WHAT IS NEEDED:
Down to the last line, reproduce the data below exactly.

SUPPLIED DATA:
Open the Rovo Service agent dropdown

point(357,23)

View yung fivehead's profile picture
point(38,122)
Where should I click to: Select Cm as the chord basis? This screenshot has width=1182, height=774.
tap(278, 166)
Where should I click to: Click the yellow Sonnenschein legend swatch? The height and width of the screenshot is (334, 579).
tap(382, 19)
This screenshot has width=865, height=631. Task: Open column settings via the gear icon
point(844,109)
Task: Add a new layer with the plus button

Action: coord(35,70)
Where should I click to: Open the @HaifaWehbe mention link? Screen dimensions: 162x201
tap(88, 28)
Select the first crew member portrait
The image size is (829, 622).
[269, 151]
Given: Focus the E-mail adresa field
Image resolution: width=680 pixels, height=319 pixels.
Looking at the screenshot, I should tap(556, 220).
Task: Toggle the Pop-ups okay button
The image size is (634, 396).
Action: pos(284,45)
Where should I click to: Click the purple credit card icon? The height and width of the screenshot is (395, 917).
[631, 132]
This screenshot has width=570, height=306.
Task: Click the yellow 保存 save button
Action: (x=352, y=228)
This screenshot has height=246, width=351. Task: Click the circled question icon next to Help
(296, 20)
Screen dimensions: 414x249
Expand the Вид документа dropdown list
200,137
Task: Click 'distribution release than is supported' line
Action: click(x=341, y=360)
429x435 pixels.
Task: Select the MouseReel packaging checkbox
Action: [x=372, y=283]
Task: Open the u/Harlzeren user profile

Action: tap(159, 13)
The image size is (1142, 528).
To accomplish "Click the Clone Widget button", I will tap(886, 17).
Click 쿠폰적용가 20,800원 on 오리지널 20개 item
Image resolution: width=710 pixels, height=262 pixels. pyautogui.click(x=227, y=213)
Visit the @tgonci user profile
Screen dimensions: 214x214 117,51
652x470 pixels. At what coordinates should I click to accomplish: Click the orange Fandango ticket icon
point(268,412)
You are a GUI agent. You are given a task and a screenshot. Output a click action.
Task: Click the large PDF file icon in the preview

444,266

RESPONSE:
Open the Rovo Service agent dropdown

point(357,23)

View yung fivehead's profile picture
point(38,122)
Where should I click to: Select Cm as the chord basis? This screenshot has width=1182, height=774.
tap(278, 166)
Where should I click to: Click the yellow Sonnenschein legend swatch? The height and width of the screenshot is (334, 579).
tap(382, 19)
This screenshot has width=865, height=631. Task: Open column settings via the gear icon
point(844,109)
Task: Add a new layer with the plus button

Action: coord(35,70)
Where should I click to: Open the @HaifaWehbe mention link? Screen dimensions: 162x201
tap(88, 28)
Select the first crew member portrait
The image size is (829, 622).
[269, 151]
Given: Focus the E-mail adresa field
Image resolution: width=680 pixels, height=319 pixels.
Looking at the screenshot, I should tap(556, 220).
Task: Toggle the Pop-ups okay button
The image size is (634, 396).
Action: pos(284,45)
Where should I click to: Click the purple credit card icon? The height and width of the screenshot is (395, 917).
[631, 132]
This screenshot has width=570, height=306.
Task: Click the yellow 保存 save button
Action: (x=352, y=228)
This screenshot has height=246, width=351. Task: Click the circled question icon next to Help
(296, 20)
Screen dimensions: 414x249
Expand the Вид документа dropdown list
200,137
Task: Click 'distribution release than is supported' line
Action: click(x=341, y=360)
429x435 pixels.
Task: Select the MouseReel packaging checkbox
Action: [x=372, y=283]
Task: Open the u/Harlzeren user profile

Action: tap(159, 13)
The image size is (1142, 528).
To accomplish "Click the Clone Widget button", I will tap(886, 17).
Click 쿠폰적용가 20,800원 on 오리지널 20개 item
Image resolution: width=710 pixels, height=262 pixels. pyautogui.click(x=227, y=213)
Visit the @tgonci user profile
Screen dimensions: 214x214 117,51
652x470 pixels. At what coordinates should I click to accomplish: Click the orange Fandango ticket icon
point(268,412)
You are a GUI agent. You are given a task and a screenshot. Output a click action.
Task: Click the large PDF file icon in the preview

444,266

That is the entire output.